> _Request_:
Copy out word for word everything from the line containing "The height and width of the screenshot is (452, 1112)." down to the line containing "This screenshot has height=1064, width=1298.", with both of those lines included.

> _Recorded data_:

--- START ---

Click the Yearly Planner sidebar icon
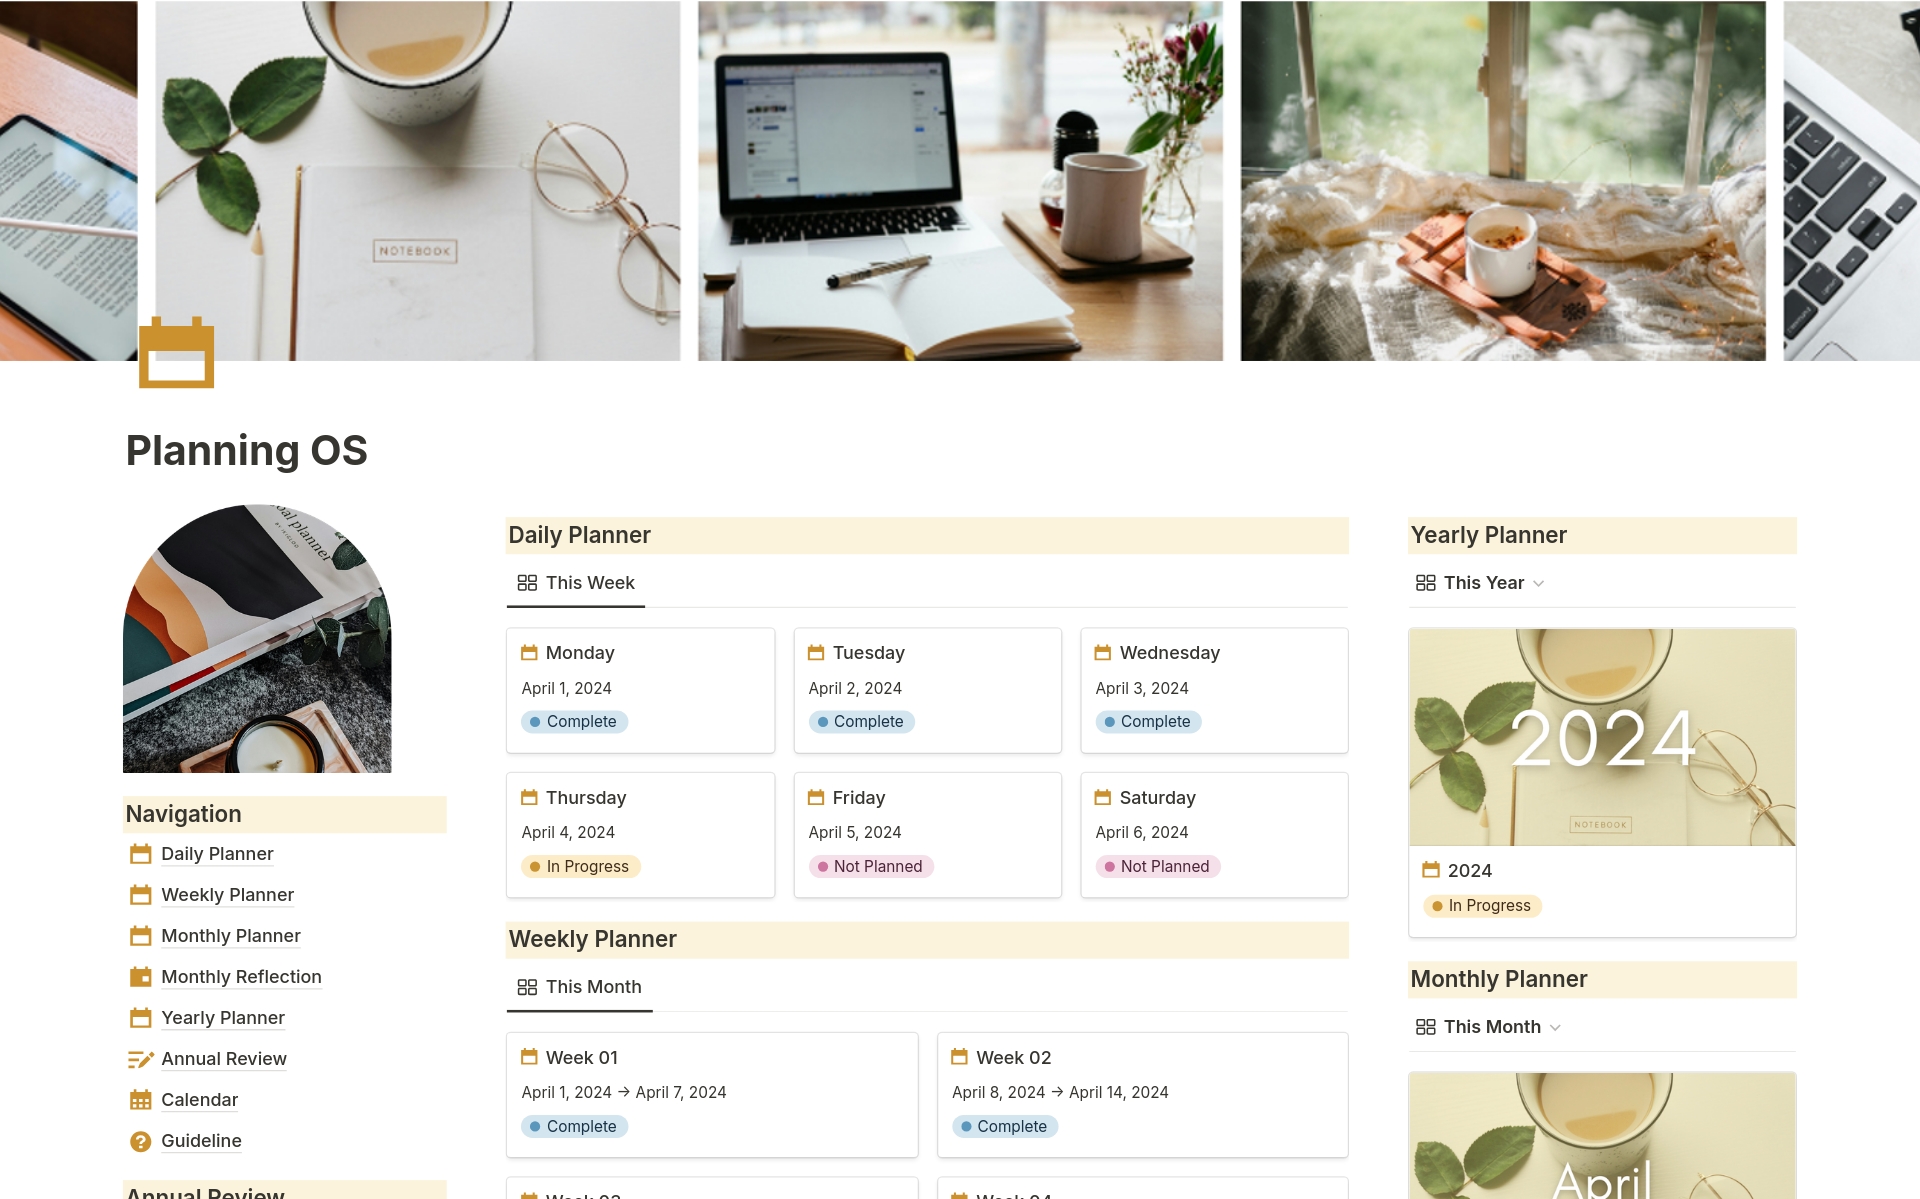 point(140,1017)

--- END ---
--- START ---

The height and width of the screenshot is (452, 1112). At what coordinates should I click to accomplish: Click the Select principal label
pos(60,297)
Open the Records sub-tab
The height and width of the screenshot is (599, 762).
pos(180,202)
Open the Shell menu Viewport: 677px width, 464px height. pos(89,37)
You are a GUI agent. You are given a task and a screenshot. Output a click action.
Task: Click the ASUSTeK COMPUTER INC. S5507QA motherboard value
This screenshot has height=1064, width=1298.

--- END ---

> _Output_:
The height and width of the screenshot is (452, 1112). At what coordinates should I click to accomplish: Click the Select principal label
pos(60,297)
Open the Records sub-tab
The height and width of the screenshot is (599, 762).
pos(180,202)
Open the Shell menu Viewport: 677px width, 464px height. pos(89,37)
You are a GUI agent. You are given a task and a screenshot. Output a click action.
Task: Click the ASUSTeK COMPUTER INC. S5507QA motherboard value
This screenshot has height=1064, width=1298.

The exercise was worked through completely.